But this comfortable, anaesthetized world has its own weaknesses. OK, it might seem unduly heavy to say that we should spend our days anticipating and preparing for our inevitable death, instead of frittering our lives away in pursuit of shallow pleasures, but there must be many, many people who spend their final days and hours – or even weeks, months or years – in terrible physical pain, totally unequipped, mentally or emotionally, to deal with it, because they have never given this prospect a moment’s serious thought in their lives.

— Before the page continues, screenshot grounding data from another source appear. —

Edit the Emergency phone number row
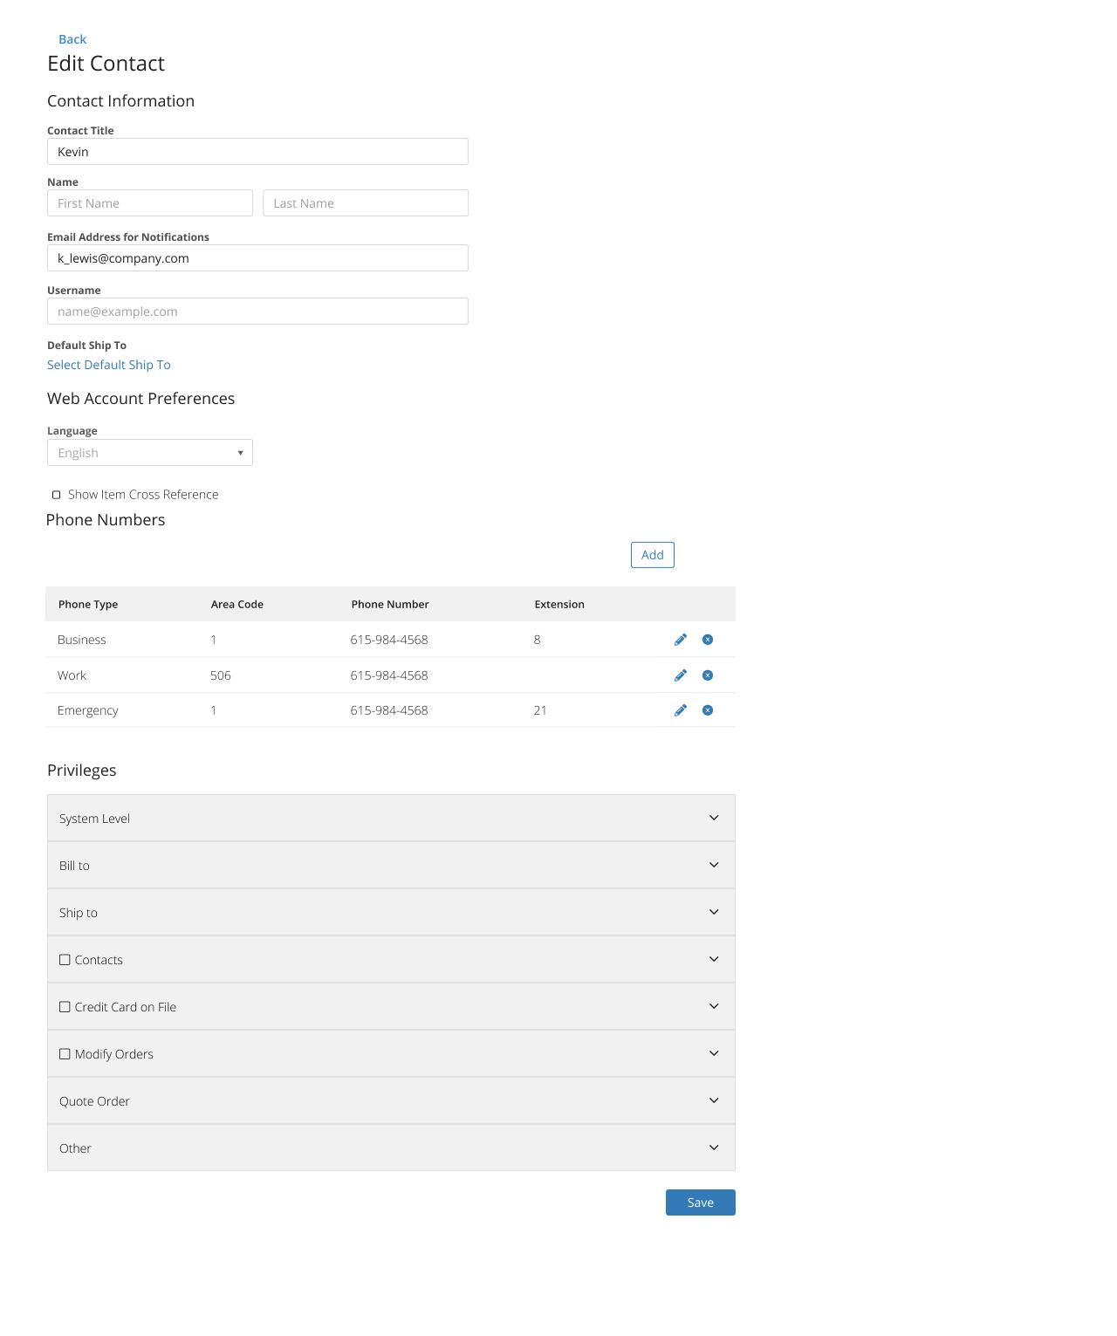 pos(681,710)
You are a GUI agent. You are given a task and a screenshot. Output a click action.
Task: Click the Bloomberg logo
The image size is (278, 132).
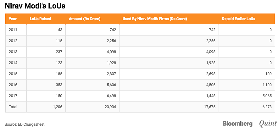(237, 124)
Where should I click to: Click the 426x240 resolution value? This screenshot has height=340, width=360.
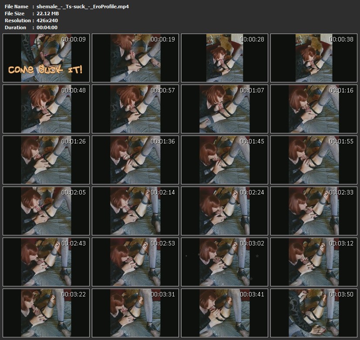[x=47, y=20]
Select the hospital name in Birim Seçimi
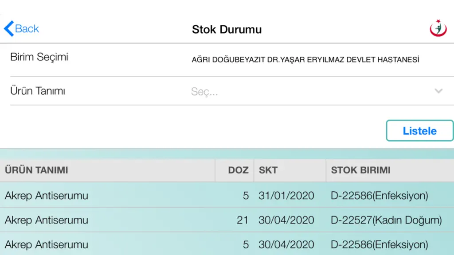Viewport: 454px width, 255px height. [x=305, y=60]
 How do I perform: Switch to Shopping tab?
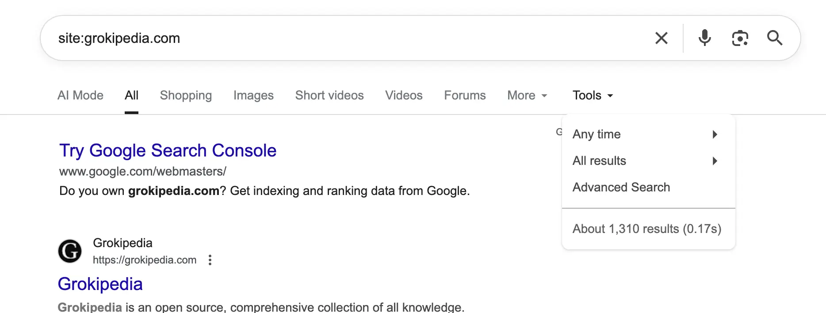pos(186,95)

Equally, there are many many people who have no insight at all into what others are going through, no empathy, no ability or even wish to care about the pain of others. This is a difficult one; even back in the 17th century, people like Hobbes were of the opinion that to be pitied is to be looked down on and dishonoured ( Leviathan, page 43). He was also pretty clear – like many others of his period – that there were occasions when to be kind was actually a form of cruelty in itself. For example, if you deal with a murderer with compassion and let him/her go free then you are responsible for the consequences when that murderer maims and kills others. From the 17th-century point of view, there are times when it is necessary to impose suffering, a view that modern society still reflects in its penal system.

At the same time, compassion, in particular loving one’s enemies, formed a very important part of 17th-century discourse, especially among Protestants. The ability to put oneself in another’s shoes, to imagine their plight and do what one could to alleviate it was extolled as one of the highest virtues. One of the functions of suffering was to awaken sympathy in others.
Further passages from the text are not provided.